Abstract
In the bone marrow (BM) microenvironment, NG2+/Nestin+ mesenchymal stem cells (MSCs) promote hematopoietic stem cell (HSC) quiescence1,2. Importantly, the BM can also harbour disseminated tumour cells (DTCs) from multiple cancers, which, like HSCs, can remain dormant3. The BM signals are so growth-restrictive that dormant BM DTCs can persist for years to decades only to awaken and fuel lethal metastasis3–10. The mechanisms and niche components regulating DTC dormancy remain largely unknown. Here, we reveal that periarteriolar BM-resident NG2+/Nestin+ MSCs can instruct breast cancer (BC) DTCs to enter dormancy. NG2+/Nestin+ MSCs produce TGFβ2 and BMP7 and activate a quiescence pathway dependent on TGFBRIII and BMPRII, which via p38-kinase result in p27-CDK inhibitor induction. Importantly, genetic depletion of the NG2+/Nestin+ MSCs or conditional knock-out of TGFβ2 in the NG2+/Nestin+ MSCs led to awakening and bone metastatic expansion of otherwise dormant p27+/Ki67− DTCs. Our results provide a direct proof that HSC dormancy niches control BC DTC dormancy. Given that aged NG2+/Nestin+ MSCs can lose homeostatic control of HSC dormancy, our results suggest that aging or extrinsic factors that affect the NG2+/Nestin+ MSC niche may result in a break from dormancy and BC bone relapse.

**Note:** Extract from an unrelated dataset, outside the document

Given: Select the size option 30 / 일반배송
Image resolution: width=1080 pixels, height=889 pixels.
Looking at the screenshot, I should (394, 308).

Competing Interest Statement
J.A.A.-G. is a scientific co-founder of, scientific advisory board member and equity owner in HiberCell and receives financial compensation as a consultant for HiberCell, a Mount Sinai spin-off company focused on the research and development of therapeutics that prevent or delay the recurrence of cancer.